CFA and other national farm groups have been recommending to the government to enhance the AgriStability program since its capacity to assist producers in need was reduced considerably in 2013.

“For years agriculture groups all across Canada have been telling their governments that these programs would not be sufficient in a real crisis. AgriStability, as a program responding solely to severe income losses, is there to help producers in crisis. And now, at a time where Canadian agriculture faces immense disruptions and uncertainty, we see critical investments in risk management treated like a political game, with politicians haggling for over 100 days while farmers have real concerns about their livelihoods over the coming year,” said CFA President Mary Robinson.

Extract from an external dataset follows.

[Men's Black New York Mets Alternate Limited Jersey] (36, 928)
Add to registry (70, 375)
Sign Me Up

CFA notes Minister Bibeau’s proposal to enhance the program represents the first new money to be put into the Business Risk Management (BRM) suite since 2013, and has received support from a wide-range of farming organizations and stakeholder organizations across Canada.

The federal proposal from November 2020 included:

Removing the RML
Increasing the compensation rate from 70% to 80%

In light of this development, CFA is calling on the federal government to offer the increased compensation rate to those provinces which have indicated their support for this aspect of the federal proposal.

“In order to maintain a robust and resilient food supply system, farmers need to have the confidence to invest in and grow their business. In 2020, due to COVID-19, many farmers didn’t even have the confidence to plant a full crop. Without a meaningful risk management suite that provides sufficient support in times of need, concerns about their ability to grow, harvest and sell these products leave farmers having to make impossible decisions, all of which affect the food supply within Canada," added Robinson.